What you should do. Look through the material below and copy every line containing the word "size".

===============

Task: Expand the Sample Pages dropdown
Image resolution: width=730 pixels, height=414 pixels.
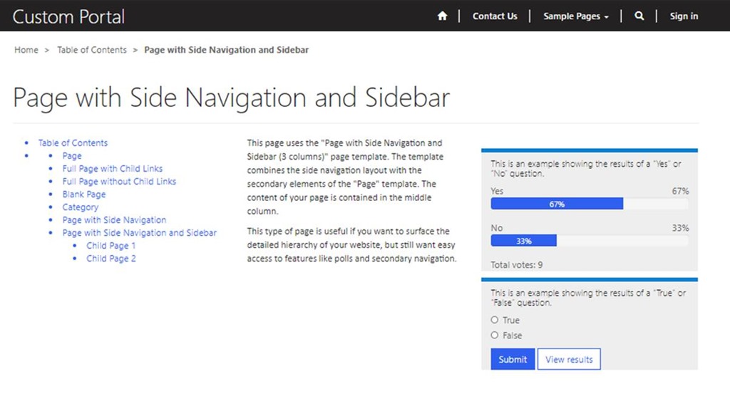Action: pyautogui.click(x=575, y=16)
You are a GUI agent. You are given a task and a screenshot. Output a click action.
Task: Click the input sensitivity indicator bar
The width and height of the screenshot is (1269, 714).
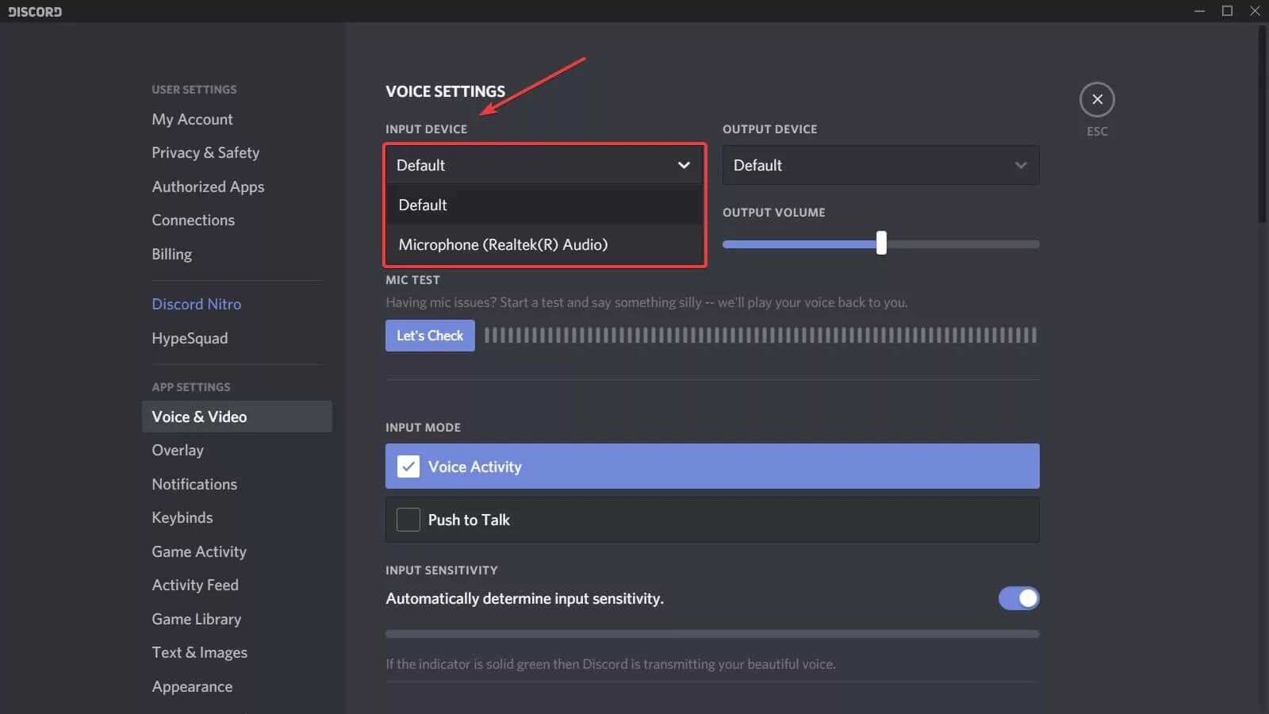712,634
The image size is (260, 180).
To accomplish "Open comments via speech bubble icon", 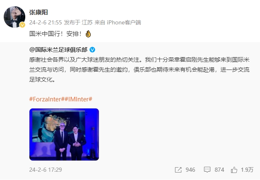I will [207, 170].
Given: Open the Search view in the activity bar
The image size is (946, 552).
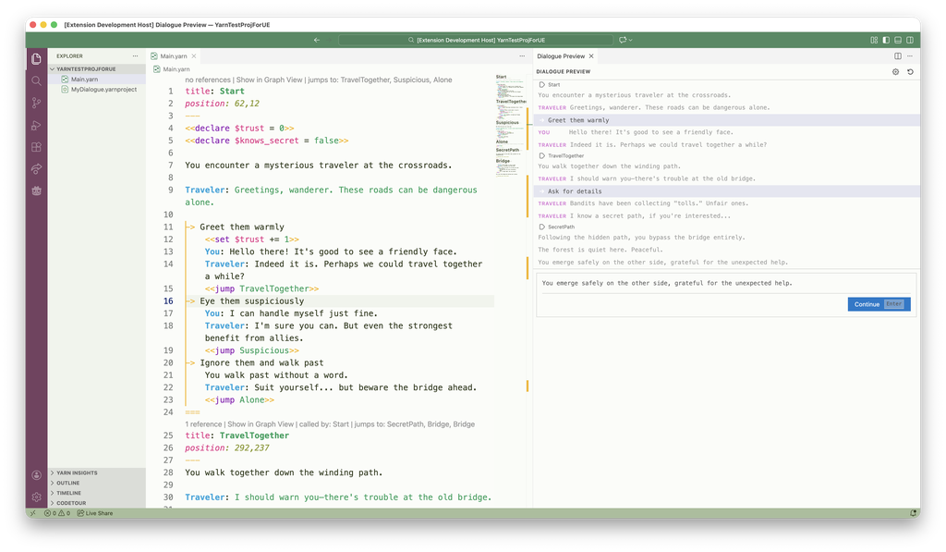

===============

Output for this task.
The image size is (260, 180).
The image size is (946, 552).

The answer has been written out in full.